Studio album by Soul Coughing
- Released: July 9, 1996
- Recorded: 1995
- Studio: Power Station, New York City
- Genre: Alternative rock; alternative hip hop; noise rock; experimental rock;
- Length: 45:19
- Label: Slash/Warner Bros. Records 46175
- Producer: David Kahne, Soul Coughing, Steve Fisk

Soul Coughing chronology
| Ruby Vroom (1994) | Irresistible Bliss (1996) | El Oso (1998) |

Singles from Irresistible Bliss
- "Soundtrack to Mary" Released: 1996; "Super Bon Bon" Released: 1996; "Soft Serve" Released: 1997;

= Irresistible Bliss =

Irresistible Bliss is the second studio album by the American electronic music group Soul Coughing, released in 1996. The band initially planned for Tchad Blake, producer of their first album Ruby Vroom, to produce the album, but the death of a family member in a car accident caused Blake to take a hiatus. Over the objections of his bandmates and his record label, Slash Records/Warner Bros., frontman Mike Doughty (then billed as "M. Doughty") hired producer David Kahne (Fishbone, The Bangles, Sublime, Tony Bennett, Sugar Ray, The Strokes); he was intent on following up the wild sonics of Ruby Vroom with a tightly wound, trembly, New Wave–inspired record.

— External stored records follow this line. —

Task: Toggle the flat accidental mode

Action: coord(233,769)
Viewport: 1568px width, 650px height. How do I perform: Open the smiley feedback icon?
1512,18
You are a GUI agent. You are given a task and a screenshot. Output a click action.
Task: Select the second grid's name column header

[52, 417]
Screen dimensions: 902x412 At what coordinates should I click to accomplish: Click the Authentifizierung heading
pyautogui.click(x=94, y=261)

The tracking, at Manhattan's Power Station recording studio, was complete in eleven days, and Doughty was jubilant at the results. Doughty tapped Steve Fisk to produce the tune "Unmarked Helicopters" for The X-Files soundtrack Songs in the Key of X.

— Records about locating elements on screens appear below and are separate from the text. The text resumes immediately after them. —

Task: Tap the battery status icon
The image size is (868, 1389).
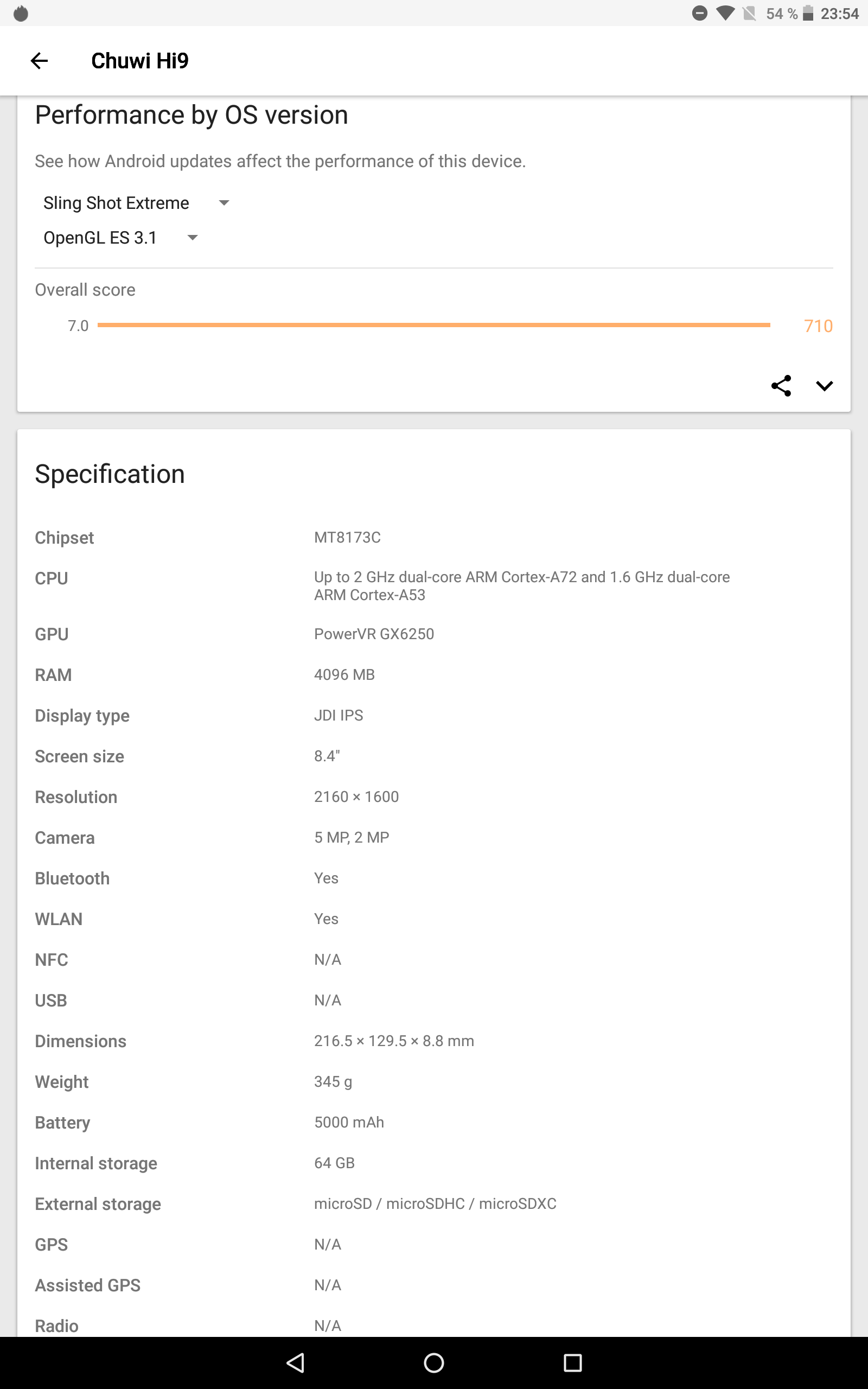Action: (808, 13)
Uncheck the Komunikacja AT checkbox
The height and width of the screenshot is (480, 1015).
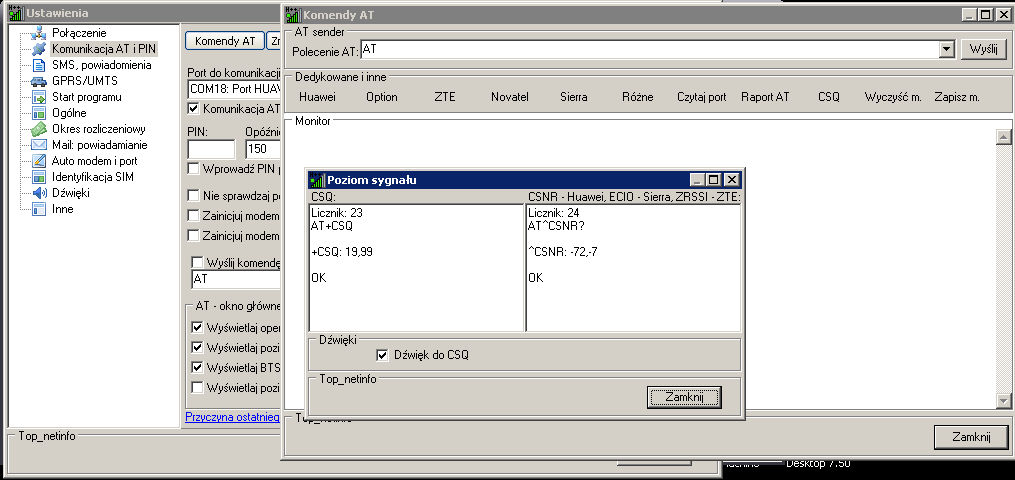coord(194,109)
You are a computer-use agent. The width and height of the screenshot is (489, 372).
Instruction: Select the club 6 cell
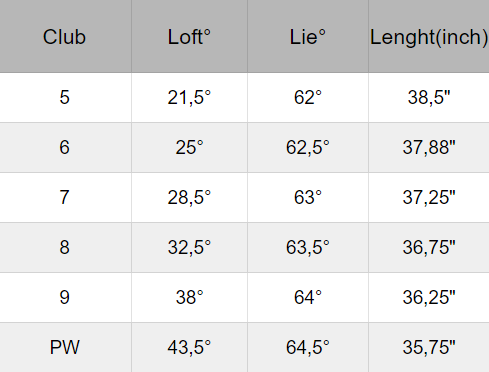(64, 147)
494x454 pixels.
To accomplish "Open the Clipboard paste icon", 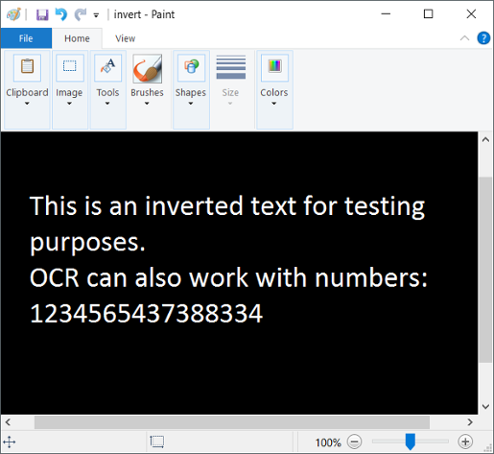I will click(27, 68).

All of Irresistible Blisss songs were produced by Kahne, except tracks 2 and 6 (by Fisk) and track 12 by the band themselves. The mixing process split the tracks between three mixers: Kahne, Chris Shaw, and Ruby producer Tchad Blake, who intervened when bass player Sebastian Steinberg briefly quit the band.

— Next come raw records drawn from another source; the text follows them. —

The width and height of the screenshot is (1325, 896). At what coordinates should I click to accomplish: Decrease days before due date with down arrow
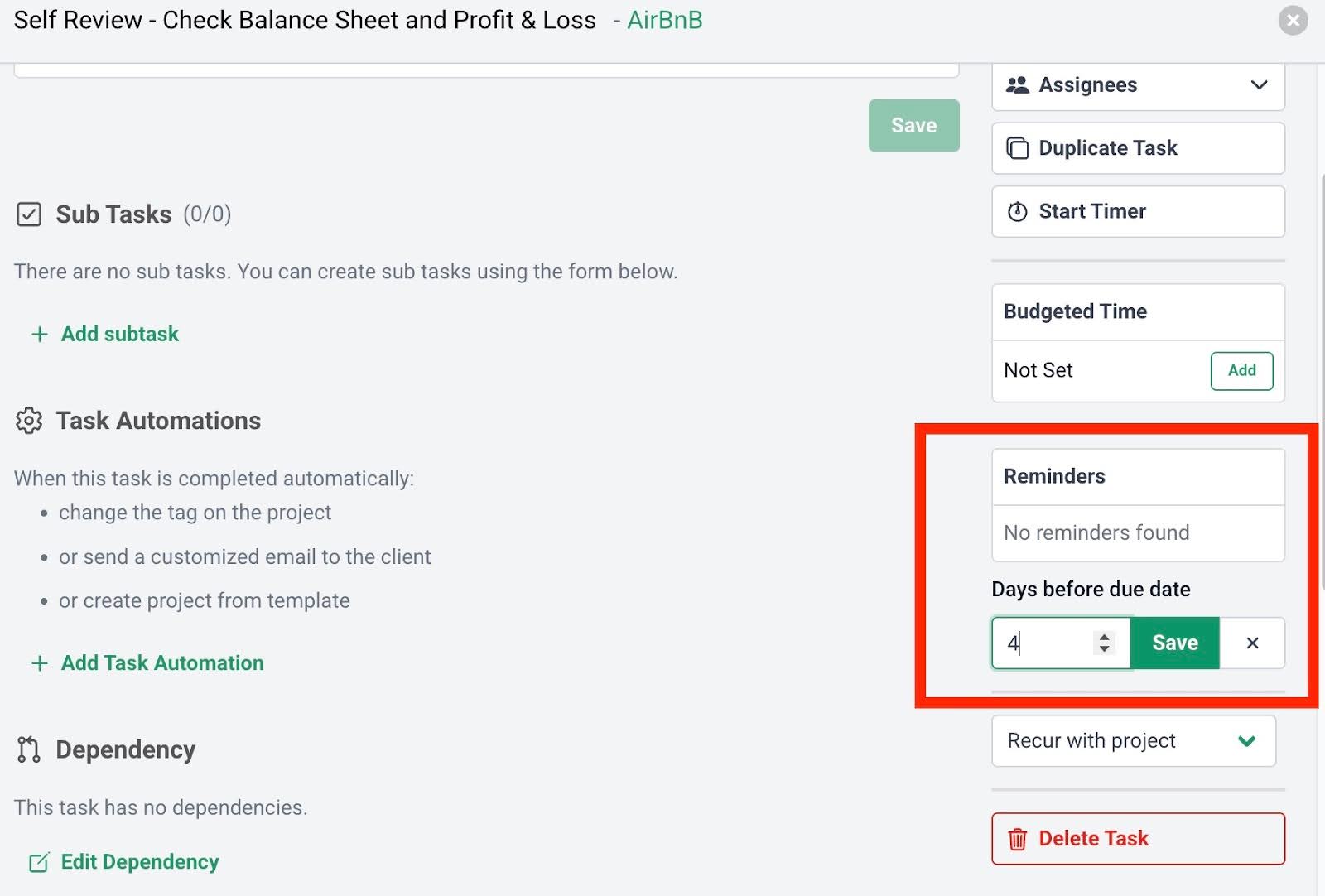pyautogui.click(x=1104, y=649)
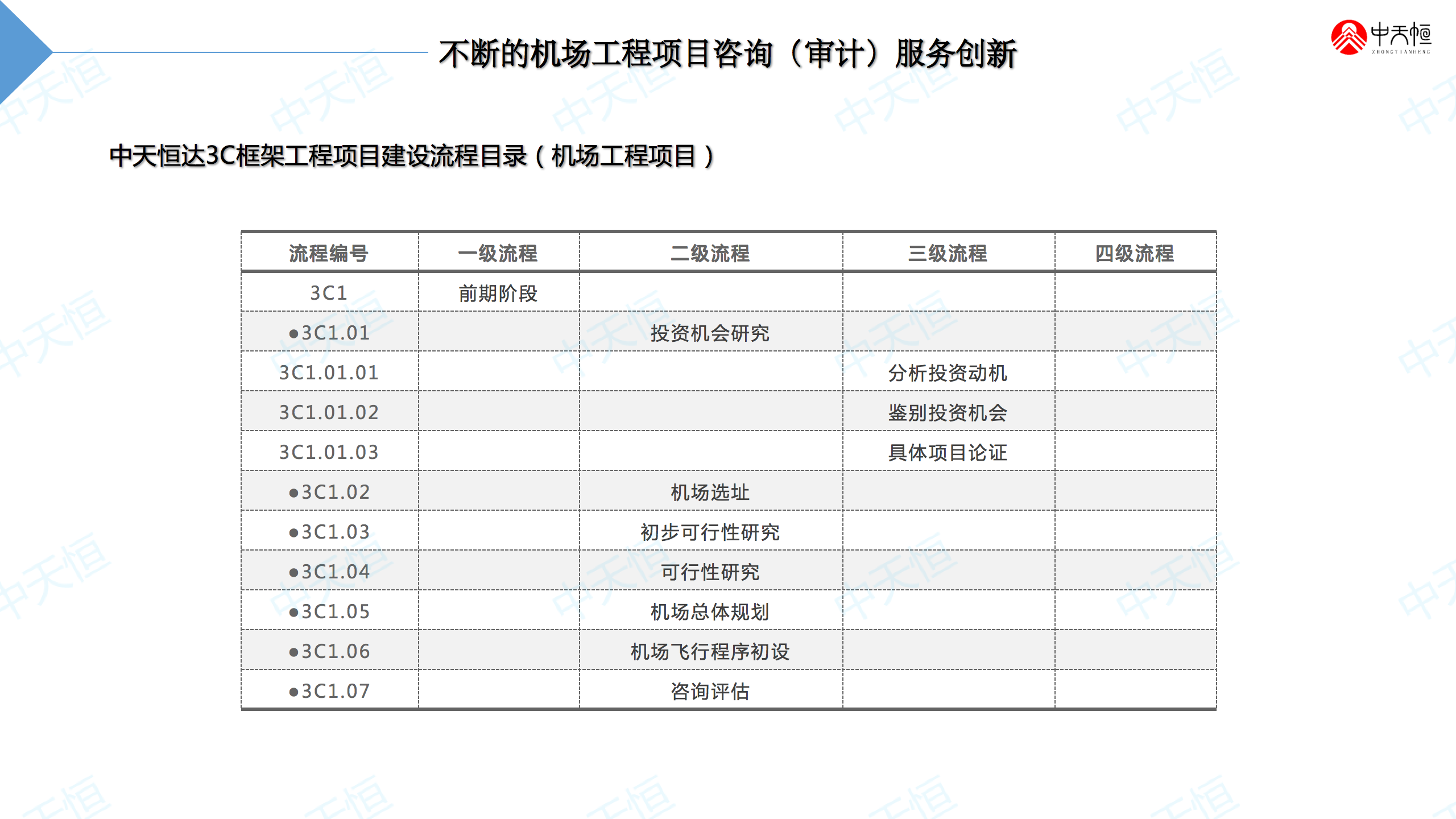Click the 前期阶段 cell
1456x819 pixels.
(498, 293)
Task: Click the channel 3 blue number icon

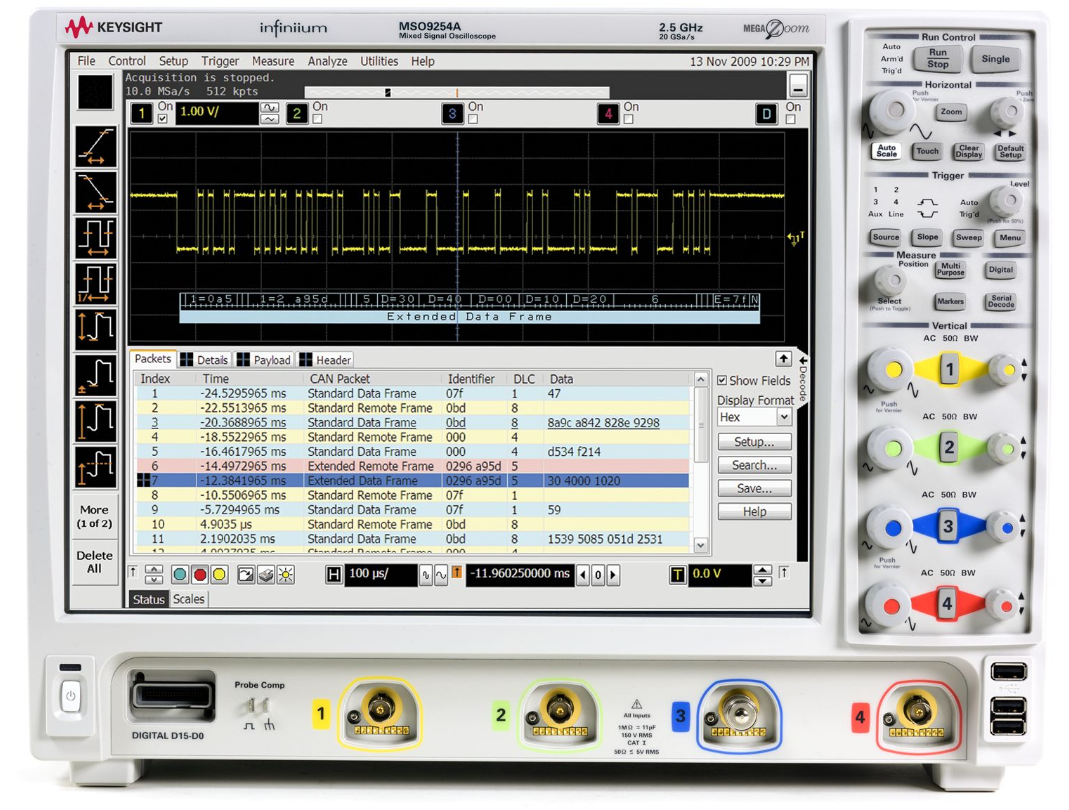Action: click(x=452, y=114)
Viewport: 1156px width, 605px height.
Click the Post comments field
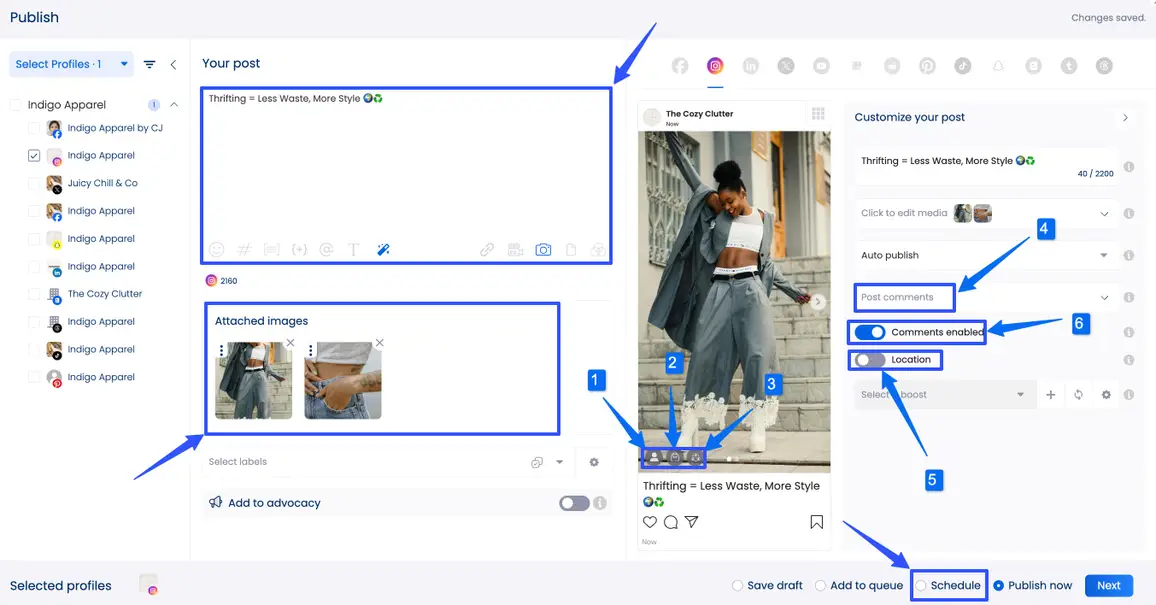click(904, 297)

Irresistible Bliss yielded a hit single for Soul Coughing, "Super Bon Bon." "Soft Serve" and "Soundtrack to Mary" also received some selective radio airplay.

Professional ratings
Review scores
| Source | Rating |
| AllMusic | Star |
| Christgau's Consumer Guide | (3-star Honorable Mention) |
| Entertainment Weekly | B+ |
| The Guardian | Star |
| Los Angeles Times | Star |
| NME | 7/10 |
| Spin | 7/10 |

==Track listing==
All songs by Doughty/Soul Coughing.

1. "Super Bon Bon" – 3:31
2. "Soft Serve" – 3:12
3. "White Girl" – 2:37
4. "Soundtrack to Mary" – 3:06
5. "Lazybones" – 4:48
6. "4 Out of 5" – 3:12
7. "Paint" – 2:55
8. "Disseminated" – 2:41
9. "Collapse" – 3:06
10. "Sleepless" – 4:50
11. "The Idiot Kings" – 3:57
12. "How Many Cans?" – 4:24
13. "Lemon Lime" (Japanese release bonus track)
14. "Blow My Only" (Japanese release bonus track)

Additional CD with Japanese release

1. "Super Bon Bon" (Propellerheads Mezzanine Remix)
2. "Mr. Bitterness" (live)
3. "White Girl" (live)
4. "Lazybones" (live)
5. "Super Bon Bon" (Kick Dub Mix)

==Personnel==
- Mike Doughty (billed as "M. Doughty") – vocals, guitar
- Sebastian Steinberg – bull fiddle, backing vocals
- Mark de Gli Antoni – keyboards, programming
- Yuval Gabay – drums, programming

== Appearances in other media ==

- "Super Bon Bon" was used as an entrance theme song by professional wrestling tag team Danny Doring and Roadkill in Extreme Championship Wrestling from 1998 to 2001. It appeared in the racing video game Gran Turismo 2 in 1999. It was used in a car theft scene in the fifth-season finale of Homicide: Life on the Street. It is briefly featured in The Sopranos episode "Long Term Parking". It was played in season 4 episode 8 of ABC's Castle, and season 6 episode 2 of NBC's The Blacklist. It was also featured on ESPN & Netflix' 2020 docuseries The Last Dance. In 2024 the song was used in Season 2, Episode 7 of Reacher.
- "Disseminated" was used in a late summer 2006 ad campaign for the Ford Transit. The song notably opens with the unflattering lines "The goat chewed up, once a tin can / The goat shat out, was a Ford sedan" although these lines were not used in the commercial itself.